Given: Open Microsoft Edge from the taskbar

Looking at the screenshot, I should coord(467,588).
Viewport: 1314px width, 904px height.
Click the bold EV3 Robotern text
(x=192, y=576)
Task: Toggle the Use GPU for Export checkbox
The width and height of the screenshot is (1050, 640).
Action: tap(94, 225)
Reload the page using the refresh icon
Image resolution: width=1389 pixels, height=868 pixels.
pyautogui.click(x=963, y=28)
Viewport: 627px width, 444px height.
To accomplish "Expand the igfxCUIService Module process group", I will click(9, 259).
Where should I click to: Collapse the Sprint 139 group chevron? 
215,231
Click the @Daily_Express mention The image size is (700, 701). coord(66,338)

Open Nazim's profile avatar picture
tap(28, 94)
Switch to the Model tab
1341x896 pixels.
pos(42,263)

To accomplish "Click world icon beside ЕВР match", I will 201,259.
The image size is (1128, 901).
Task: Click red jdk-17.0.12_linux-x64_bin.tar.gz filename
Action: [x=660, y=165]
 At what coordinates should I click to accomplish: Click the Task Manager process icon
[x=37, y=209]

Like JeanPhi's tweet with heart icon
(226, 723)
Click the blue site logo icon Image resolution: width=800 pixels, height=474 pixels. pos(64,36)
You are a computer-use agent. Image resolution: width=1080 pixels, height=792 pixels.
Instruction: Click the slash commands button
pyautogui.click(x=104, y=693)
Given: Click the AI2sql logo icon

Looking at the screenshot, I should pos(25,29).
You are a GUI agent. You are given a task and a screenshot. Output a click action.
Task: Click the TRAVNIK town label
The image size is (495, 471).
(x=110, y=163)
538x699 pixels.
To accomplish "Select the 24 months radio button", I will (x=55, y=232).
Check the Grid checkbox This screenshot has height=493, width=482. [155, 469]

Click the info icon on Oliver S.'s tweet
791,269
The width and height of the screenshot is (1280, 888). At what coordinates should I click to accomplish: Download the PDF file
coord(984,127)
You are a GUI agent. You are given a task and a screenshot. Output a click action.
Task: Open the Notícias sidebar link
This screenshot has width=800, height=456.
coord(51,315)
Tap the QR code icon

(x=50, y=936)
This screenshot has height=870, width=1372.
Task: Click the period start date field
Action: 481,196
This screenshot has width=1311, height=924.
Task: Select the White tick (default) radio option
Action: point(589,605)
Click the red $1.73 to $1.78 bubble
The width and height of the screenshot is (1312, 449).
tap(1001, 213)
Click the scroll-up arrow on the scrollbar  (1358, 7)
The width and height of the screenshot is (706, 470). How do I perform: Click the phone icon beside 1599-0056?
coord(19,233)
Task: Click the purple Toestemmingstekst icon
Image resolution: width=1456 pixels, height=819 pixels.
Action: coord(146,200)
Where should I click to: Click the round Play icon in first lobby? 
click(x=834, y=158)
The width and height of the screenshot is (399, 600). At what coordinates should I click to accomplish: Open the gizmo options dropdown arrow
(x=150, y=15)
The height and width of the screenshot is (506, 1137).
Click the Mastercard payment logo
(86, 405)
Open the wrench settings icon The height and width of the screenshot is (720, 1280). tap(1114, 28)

THE EXERCISE. Copy all of the lines above word for word, with nothing changed, added or left out.

THE OUTPUT.
Given: Open Microsoft Edge from the taskbar

Looking at the screenshot, I should coord(467,588).
Viewport: 1314px width, 904px height.
Click the bold EV3 Robotern text
(x=192, y=576)
Task: Toggle the Use GPU for Export checkbox
The width and height of the screenshot is (1050, 640).
Action: tap(94, 225)
Reload the page using the refresh icon
Image resolution: width=1389 pixels, height=868 pixels.
pyautogui.click(x=963, y=28)
Viewport: 627px width, 444px height.
To accomplish "Expand the igfxCUIService Module process group", I will click(9, 259).
Where should I click to: Collapse the Sprint 139 group chevron? 
215,231
Click the @Daily_Express mention The image size is (700, 701). coord(66,338)

Open Nazim's profile avatar picture
tap(28, 94)
Switch to the Model tab
1341x896 pixels.
pos(42,263)

To accomplish "Click world icon beside ЕВР match", I will 201,259.
The image size is (1128, 901).
Task: Click red jdk-17.0.12_linux-x64_bin.tar.gz filename
Action: [x=660, y=165]
 At what coordinates should I click to accomplish: Click the Task Manager process icon
[x=37, y=209]

Like JeanPhi's tweet with heart icon
(226, 723)
Click the blue site logo icon Image resolution: width=800 pixels, height=474 pixels. pos(64,36)
You are a computer-use agent. Image resolution: width=1080 pixels, height=792 pixels.
Instruction: Click the slash commands button
pyautogui.click(x=104, y=693)
Given: Click the AI2sql logo icon

Looking at the screenshot, I should pos(25,29).
You are a GUI agent. You are given a task and a screenshot. Output a click action.
Task: Click the TRAVNIK town label
The image size is (495, 471).
(x=110, y=163)
538x699 pixels.
To accomplish "Select the 24 months radio button", I will (x=55, y=232).
Check the Grid checkbox This screenshot has height=493, width=482. [155, 469]

Click the info icon on Oliver S.'s tweet
791,269
The width and height of the screenshot is (1280, 888). At what coordinates should I click to accomplish: Download the PDF file
coord(984,127)
You are a GUI agent. You are given a task and a screenshot. Output a click action.
Task: Open the Notícias sidebar link
This screenshot has width=800, height=456.
coord(51,315)
Tap the QR code icon

(x=50, y=936)
This screenshot has height=870, width=1372.
Task: Click the period start date field
Action: 481,196
This screenshot has width=1311, height=924.
Task: Select the White tick (default) radio option
Action: point(589,605)
Click the red $1.73 to $1.78 bubble
The width and height of the screenshot is (1312, 449).
tap(1001, 213)
Click the scroll-up arrow on the scrollbar  (1358, 7)
The width and height of the screenshot is (706, 470). How do I perform: Click the phone icon beside 1599-0056?
coord(19,233)
Task: Click the purple Toestemmingstekst icon
Image resolution: width=1456 pixels, height=819 pixels.
Action: coord(146,200)
Where should I click to: Click the round Play icon in first lobby? 
click(x=834, y=158)
The width and height of the screenshot is (399, 600). At what coordinates should I click to accomplish: Open the gizmo options dropdown arrow
(x=150, y=15)
The height and width of the screenshot is (506, 1137).
Click the Mastercard payment logo
(86, 405)
Open the wrench settings icon The height and width of the screenshot is (720, 1280). tap(1114, 28)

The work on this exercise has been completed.